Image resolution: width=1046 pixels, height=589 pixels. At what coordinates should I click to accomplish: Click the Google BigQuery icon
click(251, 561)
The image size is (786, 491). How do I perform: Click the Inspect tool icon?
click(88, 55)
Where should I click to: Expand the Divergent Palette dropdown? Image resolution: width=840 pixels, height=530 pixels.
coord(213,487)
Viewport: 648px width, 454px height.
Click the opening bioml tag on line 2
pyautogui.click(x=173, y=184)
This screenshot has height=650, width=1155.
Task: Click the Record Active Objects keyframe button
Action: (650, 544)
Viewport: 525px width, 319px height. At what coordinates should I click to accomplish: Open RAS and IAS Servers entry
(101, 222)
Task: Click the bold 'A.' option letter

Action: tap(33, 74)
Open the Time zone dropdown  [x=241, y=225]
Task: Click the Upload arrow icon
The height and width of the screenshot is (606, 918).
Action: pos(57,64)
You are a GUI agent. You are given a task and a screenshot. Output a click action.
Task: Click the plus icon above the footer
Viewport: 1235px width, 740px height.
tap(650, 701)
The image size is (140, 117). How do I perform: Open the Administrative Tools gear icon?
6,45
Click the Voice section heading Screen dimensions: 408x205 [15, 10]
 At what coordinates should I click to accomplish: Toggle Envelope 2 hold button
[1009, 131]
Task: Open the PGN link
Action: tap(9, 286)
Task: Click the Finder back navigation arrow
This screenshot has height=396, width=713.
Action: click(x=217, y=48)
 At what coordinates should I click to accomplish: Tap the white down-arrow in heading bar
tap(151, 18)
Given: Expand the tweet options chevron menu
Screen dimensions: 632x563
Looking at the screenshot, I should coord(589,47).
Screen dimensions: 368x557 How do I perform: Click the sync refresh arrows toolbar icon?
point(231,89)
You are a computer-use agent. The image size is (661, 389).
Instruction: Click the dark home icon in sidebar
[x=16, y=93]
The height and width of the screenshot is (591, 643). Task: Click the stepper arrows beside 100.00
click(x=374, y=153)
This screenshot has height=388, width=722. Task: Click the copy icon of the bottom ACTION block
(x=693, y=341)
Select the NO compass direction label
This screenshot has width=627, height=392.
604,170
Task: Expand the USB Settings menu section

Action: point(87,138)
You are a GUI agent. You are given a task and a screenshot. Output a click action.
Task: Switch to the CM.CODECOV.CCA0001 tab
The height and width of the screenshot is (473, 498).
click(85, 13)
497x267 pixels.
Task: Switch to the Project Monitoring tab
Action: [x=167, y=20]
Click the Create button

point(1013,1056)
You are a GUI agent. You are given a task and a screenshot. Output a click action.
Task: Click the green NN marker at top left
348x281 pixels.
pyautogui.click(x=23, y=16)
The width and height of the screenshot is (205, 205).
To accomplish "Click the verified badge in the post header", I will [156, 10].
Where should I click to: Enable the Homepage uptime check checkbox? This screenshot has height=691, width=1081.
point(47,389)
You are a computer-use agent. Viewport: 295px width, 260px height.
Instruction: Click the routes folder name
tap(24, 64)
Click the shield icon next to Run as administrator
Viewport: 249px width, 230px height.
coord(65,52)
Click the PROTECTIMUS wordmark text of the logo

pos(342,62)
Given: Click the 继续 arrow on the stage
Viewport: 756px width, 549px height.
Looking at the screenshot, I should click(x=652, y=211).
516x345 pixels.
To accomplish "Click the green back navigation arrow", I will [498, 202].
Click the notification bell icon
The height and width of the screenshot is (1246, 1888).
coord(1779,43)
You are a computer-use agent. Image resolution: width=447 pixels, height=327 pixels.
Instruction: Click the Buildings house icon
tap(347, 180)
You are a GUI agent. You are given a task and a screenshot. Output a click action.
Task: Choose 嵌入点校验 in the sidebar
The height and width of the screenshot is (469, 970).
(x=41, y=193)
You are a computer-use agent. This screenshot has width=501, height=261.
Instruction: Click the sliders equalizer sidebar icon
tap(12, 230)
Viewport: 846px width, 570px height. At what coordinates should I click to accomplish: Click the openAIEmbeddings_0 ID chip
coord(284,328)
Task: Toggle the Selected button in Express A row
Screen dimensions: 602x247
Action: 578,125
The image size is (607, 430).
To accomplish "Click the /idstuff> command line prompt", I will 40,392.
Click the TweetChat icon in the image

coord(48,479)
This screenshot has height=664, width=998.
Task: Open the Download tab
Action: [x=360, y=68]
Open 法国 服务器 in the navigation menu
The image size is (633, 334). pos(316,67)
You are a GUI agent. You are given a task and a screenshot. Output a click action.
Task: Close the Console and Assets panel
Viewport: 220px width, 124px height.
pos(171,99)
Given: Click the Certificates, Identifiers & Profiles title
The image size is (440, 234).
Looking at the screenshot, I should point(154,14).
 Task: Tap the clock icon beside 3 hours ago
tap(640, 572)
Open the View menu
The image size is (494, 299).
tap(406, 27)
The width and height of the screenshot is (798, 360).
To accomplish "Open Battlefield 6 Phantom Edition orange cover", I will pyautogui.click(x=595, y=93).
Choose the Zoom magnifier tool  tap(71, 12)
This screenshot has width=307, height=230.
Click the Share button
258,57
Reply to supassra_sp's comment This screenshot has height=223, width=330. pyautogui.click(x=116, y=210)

◆ **AIM OF THE EXERCISE**: Take the entries above and copy out all lines with the string "computer".

◆ **TASK RESPONSE**:
You are a computer-use agent. The image size is (661, 389).
You are a computer-use agent. Viewport: 295px width, 260px height.
You are a computer-use agent. Image resolution: width=447 pixels, height=327 pixels.
You are a computer-use agent. This screenshot has width=501, height=261.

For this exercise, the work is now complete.